Bitcoin And Gold Energy Debate

And the answers remain the same…

Long before we had the Bitcoin energy debate, we had the gold resource cost debate. The contours were similar: the costs associated with gold refining and extraction were a waste; they were too great relative to a mere fiat standard in which notes could be printed for virtually nothing. Why bother with gold, impassive and unwavering in its supply dynamics, when you could have the cheap and highly configurable paper standard instead? The critique hinges on figures computed by economists finding extremely high resource costs associated with the gold standard. Infamously, in his 1951 essay “Commodity-Reserve Currency,” Milton Friedman criticizes the gold standard on these grounds, calculating that 1.5% of GDP would have to be devoted to the production of gold under a full reserve standard, an estimate he revises up to 2.5% in 1960.

Writing in Cato Journal in 1999, Allan Meltzer replicates Friedman’s analysis and, while conceding that Friedman’s estimates are a shade aggressive, nevertheless concludes that “the resource cost of a full commodity standard remains high.”

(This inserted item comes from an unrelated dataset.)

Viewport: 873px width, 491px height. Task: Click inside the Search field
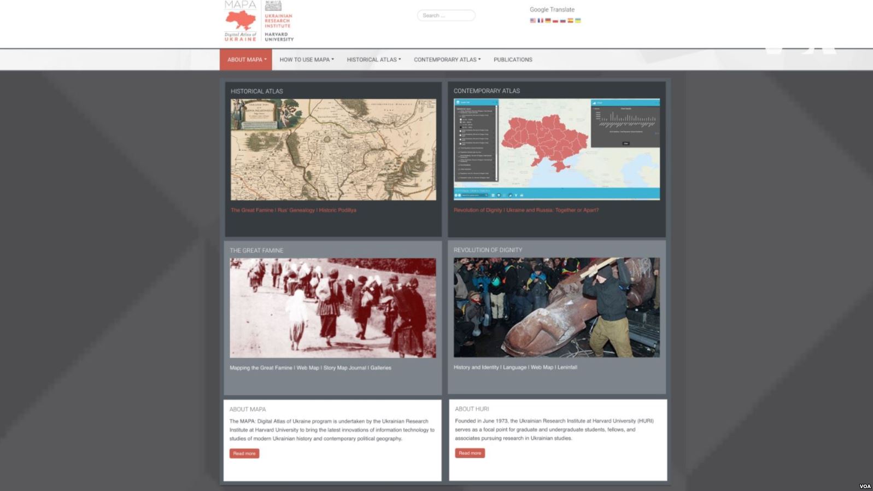(x=446, y=15)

As George Selgin notes, contemporary economists continue to maintain that a gold standard is “expensive” relative to fiat. Selgin provides the example of Starr claiming in 2013 that “the use of paper or fiduciary money instead of commodity money is resource saving.” The lineup of critics is completed, if somewhat diminished, by the addition of Matt Yglesias reminding us that the gold standard would “impose a cost on the real economy” as the “gold held in bank vaults is gold that is not available for industrial or decorative uses.”